Goodness me! Did you sign your soul away and they’ll take possession of it if you quit? If not for heaven’s sake just leave.

CautiousLurker2 · 05/01/2026 10:50

Ikeaplantaddict · 05/01/2026 09:17

just quit now. You don’t owe them anything, they wouldn’t help you when you asked because they were too bloody selfish. Time to put yourself first not let them use you for another 10 months.

Yes, do this. It’s not a contract, you don’t have to continue. I’d explain you are no longer playing due to injury and that, frankly, the lack of support and appreciation over Christmas just cemented matters. Find another club when you are healed and make sure to sit on those hands when they are looking for a volunteer.

PS - they clearly knew what a thankless job it was otherwise one of the old guard would have been doing it… suckering in a newbie is straight out of the playbook. Been caught by that in the past due to my innocence/optimism and desperation to be liked and accepted. Feel no guilt in walking away - they won’t, sadly, give you a moment’s thought once they have a replacement.

HPFA · 05/01/2026 10:52

I discovered during lockdown just how much I didn't miss a lot of things.

When you're not being told that other people are having a life like an episode of Friends it clarifies an awful lot.

HangryMoose · 05/01/2026 10:53

You don't even need to quit the club if you don't want to, why put yourself out with having to find a new club / hobby etc when YOU are the one who has been put out by them. When your shoulder is better just get back to enjoying playing golf again, which is what you signed up to in the first place.

As others have said just point out to them that your repeated requests for support were ignored, you had to do it all by yourself and you won't be doing the voluntary role any longer. This shouldn't affect your membership in any way, which presumably you have paid a not insignificant amount for.
Apart from maybe a few side-eyes initially it will all be forgotten about in due course once they have found another mug to take over (or preferably not).

WildLeader · 05/01/2026 10:54

@TonightImGoingToPartyLikeIts2026 quit today.

don’t waste another second on them.

readystdygo · 05/01/2026 10:56

Just quit and say you wont be doing it anymore. Then dont organise anything else.

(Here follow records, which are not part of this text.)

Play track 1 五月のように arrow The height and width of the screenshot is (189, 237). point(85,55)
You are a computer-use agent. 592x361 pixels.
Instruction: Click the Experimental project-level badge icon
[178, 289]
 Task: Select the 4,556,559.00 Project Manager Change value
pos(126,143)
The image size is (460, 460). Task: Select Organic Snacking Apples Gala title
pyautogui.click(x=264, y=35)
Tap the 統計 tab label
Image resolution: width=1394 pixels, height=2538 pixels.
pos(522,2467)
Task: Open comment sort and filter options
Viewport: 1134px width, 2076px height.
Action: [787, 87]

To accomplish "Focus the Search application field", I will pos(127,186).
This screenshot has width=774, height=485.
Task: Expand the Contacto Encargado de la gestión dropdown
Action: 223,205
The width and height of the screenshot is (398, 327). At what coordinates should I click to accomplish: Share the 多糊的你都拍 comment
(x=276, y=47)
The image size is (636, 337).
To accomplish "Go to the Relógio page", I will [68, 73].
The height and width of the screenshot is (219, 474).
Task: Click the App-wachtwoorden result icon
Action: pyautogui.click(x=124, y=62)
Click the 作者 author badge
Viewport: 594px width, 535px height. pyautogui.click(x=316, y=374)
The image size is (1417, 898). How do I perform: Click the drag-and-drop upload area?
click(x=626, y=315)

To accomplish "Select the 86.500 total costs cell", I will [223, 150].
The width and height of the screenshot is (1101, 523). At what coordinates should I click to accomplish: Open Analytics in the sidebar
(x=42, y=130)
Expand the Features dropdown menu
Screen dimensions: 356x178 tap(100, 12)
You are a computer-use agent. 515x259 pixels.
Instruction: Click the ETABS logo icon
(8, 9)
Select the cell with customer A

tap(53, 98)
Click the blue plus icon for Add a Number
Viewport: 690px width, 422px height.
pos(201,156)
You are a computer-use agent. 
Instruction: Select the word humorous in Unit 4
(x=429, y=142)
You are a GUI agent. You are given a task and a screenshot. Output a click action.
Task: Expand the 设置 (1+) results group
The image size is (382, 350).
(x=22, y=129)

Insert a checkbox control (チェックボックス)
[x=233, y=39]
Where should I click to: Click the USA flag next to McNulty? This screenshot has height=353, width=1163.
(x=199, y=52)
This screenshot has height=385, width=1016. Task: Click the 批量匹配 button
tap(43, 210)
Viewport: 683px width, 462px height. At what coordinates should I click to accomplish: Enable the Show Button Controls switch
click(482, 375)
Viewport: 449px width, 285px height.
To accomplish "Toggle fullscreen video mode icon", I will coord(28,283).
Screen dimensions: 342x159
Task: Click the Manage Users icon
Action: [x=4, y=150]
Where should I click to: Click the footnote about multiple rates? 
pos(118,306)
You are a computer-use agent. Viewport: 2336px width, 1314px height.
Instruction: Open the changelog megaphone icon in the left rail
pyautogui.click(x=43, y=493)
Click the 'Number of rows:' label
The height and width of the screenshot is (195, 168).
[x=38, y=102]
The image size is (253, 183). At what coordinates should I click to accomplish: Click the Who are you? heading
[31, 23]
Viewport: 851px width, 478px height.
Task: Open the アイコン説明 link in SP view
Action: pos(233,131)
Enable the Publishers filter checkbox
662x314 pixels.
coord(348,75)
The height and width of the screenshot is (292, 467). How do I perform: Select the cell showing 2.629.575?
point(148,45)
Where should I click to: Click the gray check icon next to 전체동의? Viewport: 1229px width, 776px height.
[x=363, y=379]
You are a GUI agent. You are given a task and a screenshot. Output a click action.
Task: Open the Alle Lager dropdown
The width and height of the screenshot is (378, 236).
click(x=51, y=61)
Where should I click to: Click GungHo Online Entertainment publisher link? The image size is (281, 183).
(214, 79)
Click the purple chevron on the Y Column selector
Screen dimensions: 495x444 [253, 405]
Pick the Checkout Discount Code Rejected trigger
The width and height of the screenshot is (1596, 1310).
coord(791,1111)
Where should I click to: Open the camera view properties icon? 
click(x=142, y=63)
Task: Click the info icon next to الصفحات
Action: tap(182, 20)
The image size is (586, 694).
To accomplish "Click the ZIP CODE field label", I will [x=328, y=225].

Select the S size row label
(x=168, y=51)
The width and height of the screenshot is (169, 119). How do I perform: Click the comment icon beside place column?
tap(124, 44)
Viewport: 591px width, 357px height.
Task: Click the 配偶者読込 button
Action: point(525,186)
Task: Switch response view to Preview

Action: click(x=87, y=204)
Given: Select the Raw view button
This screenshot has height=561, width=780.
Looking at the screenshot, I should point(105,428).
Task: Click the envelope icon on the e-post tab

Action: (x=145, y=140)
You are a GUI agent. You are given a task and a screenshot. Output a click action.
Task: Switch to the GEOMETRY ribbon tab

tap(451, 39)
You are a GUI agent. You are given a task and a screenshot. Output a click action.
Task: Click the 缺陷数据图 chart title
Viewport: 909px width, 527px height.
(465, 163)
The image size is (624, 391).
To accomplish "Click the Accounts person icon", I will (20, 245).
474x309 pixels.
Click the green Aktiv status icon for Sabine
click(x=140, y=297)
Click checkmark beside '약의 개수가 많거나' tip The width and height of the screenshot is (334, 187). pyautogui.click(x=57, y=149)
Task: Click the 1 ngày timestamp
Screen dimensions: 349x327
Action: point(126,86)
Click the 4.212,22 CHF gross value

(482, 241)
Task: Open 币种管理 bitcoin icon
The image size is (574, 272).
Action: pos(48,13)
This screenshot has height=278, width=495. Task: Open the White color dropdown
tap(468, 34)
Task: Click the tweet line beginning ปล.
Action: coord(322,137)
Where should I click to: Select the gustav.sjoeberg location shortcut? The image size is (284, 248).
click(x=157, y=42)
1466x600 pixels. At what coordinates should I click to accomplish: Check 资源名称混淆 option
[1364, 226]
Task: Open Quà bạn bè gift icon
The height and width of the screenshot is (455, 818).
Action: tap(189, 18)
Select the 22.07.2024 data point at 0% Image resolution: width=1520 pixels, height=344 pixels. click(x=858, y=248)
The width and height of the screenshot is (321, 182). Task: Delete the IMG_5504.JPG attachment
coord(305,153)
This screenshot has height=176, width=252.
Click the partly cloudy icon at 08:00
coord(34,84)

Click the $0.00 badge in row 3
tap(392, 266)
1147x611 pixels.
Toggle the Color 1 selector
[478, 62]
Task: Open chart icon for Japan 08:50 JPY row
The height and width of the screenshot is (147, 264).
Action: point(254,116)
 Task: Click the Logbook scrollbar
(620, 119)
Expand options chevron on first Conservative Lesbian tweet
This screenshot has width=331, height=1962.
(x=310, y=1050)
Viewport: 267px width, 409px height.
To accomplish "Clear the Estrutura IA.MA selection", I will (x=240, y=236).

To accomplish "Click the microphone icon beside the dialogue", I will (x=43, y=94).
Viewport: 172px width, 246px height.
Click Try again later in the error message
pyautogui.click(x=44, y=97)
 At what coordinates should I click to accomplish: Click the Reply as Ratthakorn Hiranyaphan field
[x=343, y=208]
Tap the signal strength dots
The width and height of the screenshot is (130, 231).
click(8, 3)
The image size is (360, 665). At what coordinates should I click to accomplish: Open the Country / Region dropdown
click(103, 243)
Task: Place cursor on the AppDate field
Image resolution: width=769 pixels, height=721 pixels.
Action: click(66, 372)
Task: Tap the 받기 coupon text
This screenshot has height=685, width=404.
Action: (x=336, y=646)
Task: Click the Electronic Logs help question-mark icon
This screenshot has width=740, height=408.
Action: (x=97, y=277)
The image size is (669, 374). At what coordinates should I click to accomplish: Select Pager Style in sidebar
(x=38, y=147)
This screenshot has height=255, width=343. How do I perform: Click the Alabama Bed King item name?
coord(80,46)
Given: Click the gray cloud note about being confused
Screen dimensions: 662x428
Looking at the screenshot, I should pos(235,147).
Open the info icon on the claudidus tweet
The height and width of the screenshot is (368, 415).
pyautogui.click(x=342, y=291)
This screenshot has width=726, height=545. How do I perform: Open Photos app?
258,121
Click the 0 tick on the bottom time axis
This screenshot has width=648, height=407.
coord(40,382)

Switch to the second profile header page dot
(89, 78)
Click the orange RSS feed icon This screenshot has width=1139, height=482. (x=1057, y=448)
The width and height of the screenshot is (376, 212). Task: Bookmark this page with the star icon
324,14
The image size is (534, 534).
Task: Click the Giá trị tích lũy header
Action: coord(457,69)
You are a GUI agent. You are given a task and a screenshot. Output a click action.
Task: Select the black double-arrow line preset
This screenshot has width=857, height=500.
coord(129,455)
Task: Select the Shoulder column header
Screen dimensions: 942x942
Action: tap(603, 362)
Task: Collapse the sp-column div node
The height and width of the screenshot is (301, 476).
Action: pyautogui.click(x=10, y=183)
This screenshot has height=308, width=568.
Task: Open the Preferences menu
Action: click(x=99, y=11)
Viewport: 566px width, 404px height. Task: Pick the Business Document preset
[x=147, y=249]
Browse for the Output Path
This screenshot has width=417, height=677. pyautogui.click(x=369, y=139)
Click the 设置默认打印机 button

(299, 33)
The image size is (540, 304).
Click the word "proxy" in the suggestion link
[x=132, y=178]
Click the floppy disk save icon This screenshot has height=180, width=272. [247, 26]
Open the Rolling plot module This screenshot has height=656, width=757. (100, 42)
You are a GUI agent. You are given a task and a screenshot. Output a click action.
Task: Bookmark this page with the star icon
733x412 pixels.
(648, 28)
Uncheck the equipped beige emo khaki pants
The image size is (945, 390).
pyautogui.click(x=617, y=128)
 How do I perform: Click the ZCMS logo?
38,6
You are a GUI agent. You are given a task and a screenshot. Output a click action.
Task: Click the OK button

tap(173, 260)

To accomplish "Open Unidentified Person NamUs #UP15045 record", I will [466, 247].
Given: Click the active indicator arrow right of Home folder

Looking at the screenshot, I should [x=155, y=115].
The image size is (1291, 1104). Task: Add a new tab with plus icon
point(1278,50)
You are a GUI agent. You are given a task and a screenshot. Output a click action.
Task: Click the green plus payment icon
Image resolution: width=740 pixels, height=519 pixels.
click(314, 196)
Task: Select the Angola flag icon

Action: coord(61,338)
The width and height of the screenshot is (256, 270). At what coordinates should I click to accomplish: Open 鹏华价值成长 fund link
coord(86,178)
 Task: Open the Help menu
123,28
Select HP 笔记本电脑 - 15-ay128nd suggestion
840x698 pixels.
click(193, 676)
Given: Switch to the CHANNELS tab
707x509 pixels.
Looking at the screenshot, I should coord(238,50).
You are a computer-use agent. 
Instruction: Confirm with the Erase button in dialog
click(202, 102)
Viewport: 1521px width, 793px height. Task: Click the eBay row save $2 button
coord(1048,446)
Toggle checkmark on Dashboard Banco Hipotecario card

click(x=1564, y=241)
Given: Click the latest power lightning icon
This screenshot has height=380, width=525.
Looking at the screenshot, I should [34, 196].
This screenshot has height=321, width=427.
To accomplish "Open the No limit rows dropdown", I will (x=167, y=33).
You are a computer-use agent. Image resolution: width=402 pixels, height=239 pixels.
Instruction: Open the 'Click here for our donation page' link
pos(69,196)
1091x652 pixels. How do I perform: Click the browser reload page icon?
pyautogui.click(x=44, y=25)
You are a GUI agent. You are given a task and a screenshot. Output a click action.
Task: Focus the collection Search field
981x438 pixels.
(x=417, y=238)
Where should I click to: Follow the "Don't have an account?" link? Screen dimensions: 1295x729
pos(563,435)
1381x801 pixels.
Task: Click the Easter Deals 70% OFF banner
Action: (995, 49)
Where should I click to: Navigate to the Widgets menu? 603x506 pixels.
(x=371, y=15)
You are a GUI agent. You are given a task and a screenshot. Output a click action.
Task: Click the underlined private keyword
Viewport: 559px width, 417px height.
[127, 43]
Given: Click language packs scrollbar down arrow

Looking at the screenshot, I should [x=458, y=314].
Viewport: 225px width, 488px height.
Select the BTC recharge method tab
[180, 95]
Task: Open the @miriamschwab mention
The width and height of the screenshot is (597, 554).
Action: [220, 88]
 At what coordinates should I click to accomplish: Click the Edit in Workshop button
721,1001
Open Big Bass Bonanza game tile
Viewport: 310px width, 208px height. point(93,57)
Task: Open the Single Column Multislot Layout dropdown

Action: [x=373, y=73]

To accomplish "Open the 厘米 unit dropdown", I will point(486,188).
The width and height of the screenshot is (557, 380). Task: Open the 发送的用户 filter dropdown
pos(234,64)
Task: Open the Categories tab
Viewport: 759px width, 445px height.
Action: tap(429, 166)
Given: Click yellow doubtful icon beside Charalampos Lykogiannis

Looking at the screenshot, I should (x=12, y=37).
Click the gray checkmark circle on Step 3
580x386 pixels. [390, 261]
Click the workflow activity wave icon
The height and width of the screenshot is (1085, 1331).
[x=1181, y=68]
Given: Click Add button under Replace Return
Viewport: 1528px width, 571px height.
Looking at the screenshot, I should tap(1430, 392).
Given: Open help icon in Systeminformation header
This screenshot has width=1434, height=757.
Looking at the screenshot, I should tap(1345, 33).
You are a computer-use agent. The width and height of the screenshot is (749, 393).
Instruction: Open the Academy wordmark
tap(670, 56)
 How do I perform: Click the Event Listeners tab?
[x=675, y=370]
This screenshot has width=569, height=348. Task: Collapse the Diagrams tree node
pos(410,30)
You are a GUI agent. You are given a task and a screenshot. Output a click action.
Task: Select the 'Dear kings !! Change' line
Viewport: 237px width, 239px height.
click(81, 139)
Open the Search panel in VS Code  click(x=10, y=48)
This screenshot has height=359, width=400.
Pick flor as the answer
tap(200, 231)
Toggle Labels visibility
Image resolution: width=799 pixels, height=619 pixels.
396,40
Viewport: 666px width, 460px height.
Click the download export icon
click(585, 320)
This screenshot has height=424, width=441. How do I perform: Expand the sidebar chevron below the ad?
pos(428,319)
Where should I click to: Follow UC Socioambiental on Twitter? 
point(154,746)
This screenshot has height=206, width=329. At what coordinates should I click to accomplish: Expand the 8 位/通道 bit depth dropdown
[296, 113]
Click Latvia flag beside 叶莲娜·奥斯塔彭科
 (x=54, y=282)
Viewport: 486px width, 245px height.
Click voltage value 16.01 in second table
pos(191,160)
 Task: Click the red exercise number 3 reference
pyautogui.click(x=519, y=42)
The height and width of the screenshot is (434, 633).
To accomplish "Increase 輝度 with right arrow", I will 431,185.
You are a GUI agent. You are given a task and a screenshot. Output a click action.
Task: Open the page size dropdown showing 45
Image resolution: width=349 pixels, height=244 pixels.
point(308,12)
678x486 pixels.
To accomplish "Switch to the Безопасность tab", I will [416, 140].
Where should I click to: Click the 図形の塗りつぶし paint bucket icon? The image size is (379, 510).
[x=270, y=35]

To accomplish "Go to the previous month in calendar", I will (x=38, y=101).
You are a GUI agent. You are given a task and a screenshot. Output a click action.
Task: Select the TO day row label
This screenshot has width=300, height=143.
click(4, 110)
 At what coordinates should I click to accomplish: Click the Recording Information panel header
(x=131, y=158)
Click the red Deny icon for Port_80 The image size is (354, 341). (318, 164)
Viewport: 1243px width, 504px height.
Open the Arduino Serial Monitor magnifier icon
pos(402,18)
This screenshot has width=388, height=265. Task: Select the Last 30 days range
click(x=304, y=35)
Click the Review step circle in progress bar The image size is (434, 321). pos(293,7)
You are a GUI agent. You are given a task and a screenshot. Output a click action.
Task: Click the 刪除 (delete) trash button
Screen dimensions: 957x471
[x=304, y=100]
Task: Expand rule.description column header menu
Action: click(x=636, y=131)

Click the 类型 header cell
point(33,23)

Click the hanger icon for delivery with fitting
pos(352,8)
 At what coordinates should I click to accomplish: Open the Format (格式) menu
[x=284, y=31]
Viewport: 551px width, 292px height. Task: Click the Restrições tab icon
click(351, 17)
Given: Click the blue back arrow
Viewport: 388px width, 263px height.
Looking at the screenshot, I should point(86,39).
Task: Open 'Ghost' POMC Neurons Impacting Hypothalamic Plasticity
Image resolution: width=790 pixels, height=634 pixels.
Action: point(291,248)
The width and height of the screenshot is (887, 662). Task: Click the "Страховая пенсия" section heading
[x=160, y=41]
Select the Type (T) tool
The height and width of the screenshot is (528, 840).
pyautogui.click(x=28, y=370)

HoLeeFuk · 05/01/2026 10:57

Dancingsquirrels · 05/01/2026 10:46

Dismissing someone as a "wet lettuce" is unkind

OP might benefit from reflecting why she finds it difficult to step down when others aren't helping. Perhaps she feels a sense of duty to the club community. Perhaps the role has fulfilled a need for her in some way eg feeling useful, valued and / or competent

OP might benefit from practical advice of how to be more assertive. No need to make personal attacks in the process

#BeKind #LiveLaughLove #ProseccoOClock

IdrisElbow · 05/01/2026 10:58

This reply has been deleted

This has been deleted by MNHQ for breaking our Talk Guidelines.